Students visit ‘Weber Remembers 9/11’ project
Sep 7, 2023, 1:38 PM | Updated: Sep 11, 2023, 9:48 am
WEBER COUNTY, Utah — This Monday will mark 22 years since the Sept. 11, 2001 attacks that changed the United States of America.
For so many of us, it seems like forever ago and yesterday at the same time. Current elementary, junior high, and high school students were not born when 9/11 occurred.
One project in Weber County is aiming to educate and bring what happened that day full circle. Dozens of students have hopped off buses as well as people in the community to visit the Weber Remembers 9/11 Project.
Held in the Golden Spike Events Center at the Weber County Fairgrounds, this is a free project where the community is encouraged to visit the project.
Steve Scasquarelli is in Utah visiting from New York. He was a firefighter who served as one of the first responders after the Sept. 11 attacks in New York.
“There’s a lot of lessons that we learn from this. There really, really are … We need to bring that message forward. We really do,” Scasquarelli said.
That message is being carried through The Weber Remembers 9/11 Project in pictures, video, education, volunteers, and first responders.
Today, we had the honor of meeting a firefighter who responded the day of the 9/11 attacks in New York City.
He still lives in New York, & is visiting Utah this week into Monday as part of this project.
— Karah Brackin (@kbontv) September 7, 2023
“These students are seeing pictures. They’re hearing 9-1-1 calls. They’re watching news coverage that was before their time, and they’re starting to see, ‘Oh. This is why my mom says this is such a big deal,” Jennie Taylor, founder of the Major Brent Taylor Foundation said.
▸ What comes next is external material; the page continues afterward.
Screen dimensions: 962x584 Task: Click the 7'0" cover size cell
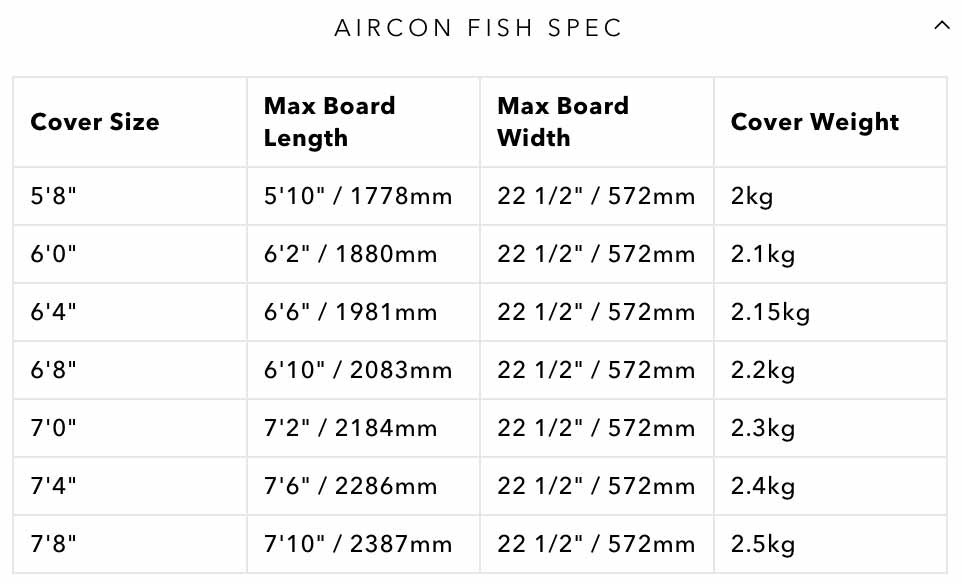pos(54,428)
Now, more than two decades later, Scasquarelli is sharing his experiences of logistics, loss and love with students like Ms. Skeem’s sixth grade class who have studied the attacks in their history textbooks. He is sharing his experiences of logistics, loss, and love.
“That phone call to this day raises the hair on the back of my neck to this day … We lost 343 of our guys that day. In a flash. They were gone. Those buildings were 110 stories tall,” Scasquarelli said. “I was absolutely shocked about how something so big could be reduced to something so little.”
Skeem said her sixth-grade students are learning a lot through the project.
“It’s just eye opening for them. I think it will hopefully bring them a little bit of respect for what the people went through then, for all of the first responders. Just help them to, like, immerse themselves in this,” Skeem said. The hope is looking back helps them to look forward.
“Hopefully, they’ll pick something up and bring it with them forward one day, and maybe teach their own children what happened,” Scasquarelli said.
The Weber Remembers 9/11 Project is on Sept. 7, 8, 9, and 11 from 9 a.m. to 9 p.m.
During the weekdays, school students will come visit the project on field trips, as part of a partnership between the Major Brent Taylor Foundation and the Ogden and Weber School Districts and their corresponding school foundations.